- [Your assignment]:
Repeat each entry below without omitting a single word.

Start of Data for review

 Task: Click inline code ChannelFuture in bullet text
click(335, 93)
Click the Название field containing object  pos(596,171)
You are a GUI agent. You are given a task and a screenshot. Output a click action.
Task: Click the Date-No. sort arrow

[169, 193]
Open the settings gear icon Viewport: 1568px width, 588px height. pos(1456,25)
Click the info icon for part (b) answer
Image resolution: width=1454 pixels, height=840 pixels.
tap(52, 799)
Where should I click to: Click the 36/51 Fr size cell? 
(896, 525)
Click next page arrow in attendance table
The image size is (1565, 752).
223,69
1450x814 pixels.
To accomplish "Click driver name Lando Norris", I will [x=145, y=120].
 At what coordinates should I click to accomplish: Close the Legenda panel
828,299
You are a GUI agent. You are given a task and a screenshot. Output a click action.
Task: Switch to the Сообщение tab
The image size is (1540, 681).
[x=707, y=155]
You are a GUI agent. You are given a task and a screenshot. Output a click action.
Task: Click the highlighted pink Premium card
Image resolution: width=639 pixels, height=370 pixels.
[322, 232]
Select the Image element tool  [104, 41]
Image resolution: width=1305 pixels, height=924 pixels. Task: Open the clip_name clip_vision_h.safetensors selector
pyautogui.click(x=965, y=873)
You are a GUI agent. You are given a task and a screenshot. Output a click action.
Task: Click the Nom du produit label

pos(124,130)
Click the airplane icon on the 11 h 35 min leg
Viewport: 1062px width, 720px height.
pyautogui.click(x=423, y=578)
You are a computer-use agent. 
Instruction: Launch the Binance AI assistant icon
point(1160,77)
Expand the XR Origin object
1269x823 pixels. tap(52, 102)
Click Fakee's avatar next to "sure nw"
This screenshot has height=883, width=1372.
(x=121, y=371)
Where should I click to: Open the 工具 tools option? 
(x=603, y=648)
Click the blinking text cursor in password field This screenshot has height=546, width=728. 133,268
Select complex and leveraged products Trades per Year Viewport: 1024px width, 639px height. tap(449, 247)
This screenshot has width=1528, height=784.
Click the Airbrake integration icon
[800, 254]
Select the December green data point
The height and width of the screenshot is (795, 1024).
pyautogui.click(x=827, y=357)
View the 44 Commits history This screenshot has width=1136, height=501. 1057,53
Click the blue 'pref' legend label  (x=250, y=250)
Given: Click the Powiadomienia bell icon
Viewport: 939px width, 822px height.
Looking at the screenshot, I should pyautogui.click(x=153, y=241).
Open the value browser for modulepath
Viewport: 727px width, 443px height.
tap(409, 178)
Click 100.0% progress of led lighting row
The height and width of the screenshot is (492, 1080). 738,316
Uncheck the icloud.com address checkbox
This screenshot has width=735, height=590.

End of Data for review

- [Written reply]:
 Task: Click inline code ChannelFuture in bullet text
click(335, 93)
Click the Название field containing object  pos(596,171)
You are a GUI agent. You are given a task and a screenshot. Output a click action.
Task: Click the Date-No. sort arrow

[169, 193]
Open the settings gear icon Viewport: 1568px width, 588px height. pos(1456,25)
Click the info icon for part (b) answer
Image resolution: width=1454 pixels, height=840 pixels.
tap(52, 799)
Where should I click to: Click the 36/51 Fr size cell? 
(896, 525)
Click next page arrow in attendance table
The image size is (1565, 752).
223,69
1450x814 pixels.
To accomplish "Click driver name Lando Norris", I will [x=145, y=120].
 At what coordinates should I click to accomplish: Close the Legenda panel
828,299
You are a GUI agent. You are given a task and a screenshot. Output a click action.
Task: Switch to the Сообщение tab
The image size is (1540, 681).
[x=707, y=155]
You are a GUI agent. You are given a task and a screenshot. Output a click action.
Task: Click the highlighted pink Premium card
Image resolution: width=639 pixels, height=370 pixels.
[322, 232]
Select the Image element tool  [104, 41]
Image resolution: width=1305 pixels, height=924 pixels. Task: Open the clip_name clip_vision_h.safetensors selector
pyautogui.click(x=965, y=873)
You are a GUI agent. You are given a task and a screenshot. Output a click action.
Task: Click the Nom du produit label

pos(124,130)
Click the airplane icon on the 11 h 35 min leg
Viewport: 1062px width, 720px height.
pyautogui.click(x=423, y=578)
You are a computer-use agent. 
Instruction: Launch the Binance AI assistant icon
point(1160,77)
Expand the XR Origin object
1269x823 pixels. tap(52, 102)
Click Fakee's avatar next to "sure nw"
This screenshot has height=883, width=1372.
(x=121, y=371)
Where should I click to: Open the 工具 tools option? 
(x=603, y=648)
Click the blinking text cursor in password field This screenshot has height=546, width=728. 133,268
Select complex and leveraged products Trades per Year Viewport: 1024px width, 639px height. tap(449, 247)
This screenshot has width=1528, height=784.
Click the Airbrake integration icon
[800, 254]
Select the December green data point
The height and width of the screenshot is (795, 1024).
pyautogui.click(x=827, y=357)
View the 44 Commits history This screenshot has width=1136, height=501. 1057,53
Click the blue 'pref' legend label  (x=250, y=250)
Given: Click the Powiadomienia bell icon
Viewport: 939px width, 822px height.
Looking at the screenshot, I should pyautogui.click(x=153, y=241).
Open the value browser for modulepath
Viewport: 727px width, 443px height.
tap(409, 178)
Click 100.0% progress of led lighting row
The height and width of the screenshot is (492, 1080). 738,316
Uncheck the icloud.com address checkbox
This screenshot has width=735, height=590.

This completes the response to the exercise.